A few weeks ago, I launched the Storm Rider Indiegogo Campaign to raise funds to help cover the costs of publishing the next novel in the Lasniniar Series. (Stuff like professional proofreading, startup inventory, and other administrative fees can get expensive when you’re a fledgling indie writer.)
I went with Indiegogo because I live in Canada, and you can’t really set up a campaign on Kickstarter unless you live in the US. One of the other perks of going with Indiegogo is the ability to run a Flexible campaign, which Kickstarter doesn’t offer.
The Flexible option allows the campaign to receive all funds raised (minus fees), regardless of whether the goal is met. But if you don’t hit your goal, Indiegogo’s percentage of what you raise increases, so keep that in mind. Another benefit of the Flexible option is the ability to accept payment via credit card, in addition to Paypal. This really made a difference for me because a lot of my contributions ended up using the credit card payment option.
Now, my campaign didn’t raise thousands of dollars or overshoot its goal, but I did end up raising all the money I asked for, which was enough for what I needed. Here are some of the approaches that worked for me:
Do your homework.
Study successful campaigns run by other people in the same field. What kind of perks are they offering? How many contributors showed interest in each perk? What are their campaign videos like? How much did they ask for?
Remember that just because one person ends up raising far more than they asked for doesn’t guarantee your campaign will do the same. For every one of those people who knock it out of the park, there are still countless others who never even reach their goal. Compare your existing network to theirs, and adjust your strategy accordingly.
If you already have a newsletter, that’s also a great place where you can ask your readers what kind of goodies they would be interested in, since they should be your target audience.
The most important thing to keep in mind when trying to come up with that magic number is to be realistic. How much do you really need to get to where you want to go? Don’t just estimate; get the hard numbers. You’ll also need to keep the following costs in mind:
- Perk fulfillment: A lot of the stuff you’ll be giving away will probably cost money.
- Shipping costs: Some of your perks will probably need to be shipped to your contributors.
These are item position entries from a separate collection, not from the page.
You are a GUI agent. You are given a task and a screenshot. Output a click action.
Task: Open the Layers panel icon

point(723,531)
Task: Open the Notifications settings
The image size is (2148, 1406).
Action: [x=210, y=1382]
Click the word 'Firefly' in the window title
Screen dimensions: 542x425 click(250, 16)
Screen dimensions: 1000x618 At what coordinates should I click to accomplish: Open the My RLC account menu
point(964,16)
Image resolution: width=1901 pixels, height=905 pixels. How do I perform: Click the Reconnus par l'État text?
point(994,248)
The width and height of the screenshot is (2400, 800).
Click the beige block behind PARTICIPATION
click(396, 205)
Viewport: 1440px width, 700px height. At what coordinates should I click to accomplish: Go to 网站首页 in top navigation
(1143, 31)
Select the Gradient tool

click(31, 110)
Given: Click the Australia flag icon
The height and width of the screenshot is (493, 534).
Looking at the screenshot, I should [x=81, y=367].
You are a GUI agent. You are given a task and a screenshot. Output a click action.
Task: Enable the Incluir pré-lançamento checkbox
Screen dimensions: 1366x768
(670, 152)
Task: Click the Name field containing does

- Indiegogo/Kickstarter’s cut: How much of what you raise will go to the crowdfunding platform and transaction fees?
To keep some of these costs down, consider restricting the lower-end perks to digital items (ebooks, videos, etc.). This will eliminate physical inventory and shipping costs.
Even though it can be a lot to cram into your financial goal, you still want to keep it achievable. If you drive your price up too high, it could turn off potential contributors. (I can’t believe how much I see some people asking for just to publish one book… I could probably live for a year off of some of their financial goals!)
Also, make sure each of your perks is reasonably priced. This can make the difference between a campaign that feels like an exciting opportunity, and one that looks like a straight-up charity case.
Think outside the box.
I expected to get a large volume of smaller contributions to my campaign, but my experience ended up being the complete opposite. Two of my initial three contributors weren’t even part of my inner circle.
My husband is a member of a natural bodybuilding team, and when he shared the link to my campaign, two people contributed right away. The team is a very positive, supportive group, and many of them are entrepreneurs, so even though they aren’t my regular readers, some of them were generous enough to back me, which I never would have expected.
Some of my friends are also not really into buying stuff online, but they were happy to give me cash donations. I posted their contributions to my campaign on their behalf.
Don’t limit yourself. Try to consider all the different people you have the potential to reach, and if there’s a sticking point, try to meet them halfway.
This one can be tough, unless your campaign really takes off right away, and you end up earning most of your money in the first few days. Chances are, you’re in this for the long haul. That means a lot of emotional ups and downs as you anxiously monitor your progress.
The success or failure of your campaign should not be a measure of your self-worth. Remember this at all times. It’s easy to get down on yourself if several days go by without any contributions. It doesn’t mean you’re a bad person, or that no one loves you. You just need to keep moving forward, and try to find new ways to reach people.
Every dollar you receive, every retweet, Like, share, etc., is a reason to celebrate and be grateful. Let the people who are supporting you know how awesome they are because without them, you would have no campaign. The last thing you want is to give off an aura of entitlement.
Understand that not all of your family or friends are going to be able to support you financially. These are tough times for everyone. A lot of people also might not see why they should give money to something as ‘frivolous’ as an independent book, film, etc., or maybe they’ve just been bombarded with crowdfunding requests already. It happens. Don’t lash out, and don’t take it personally. Focus on the fantastic people who are backing you and move on.
Have YOU run a crowdfunding campaign? What was your experience like?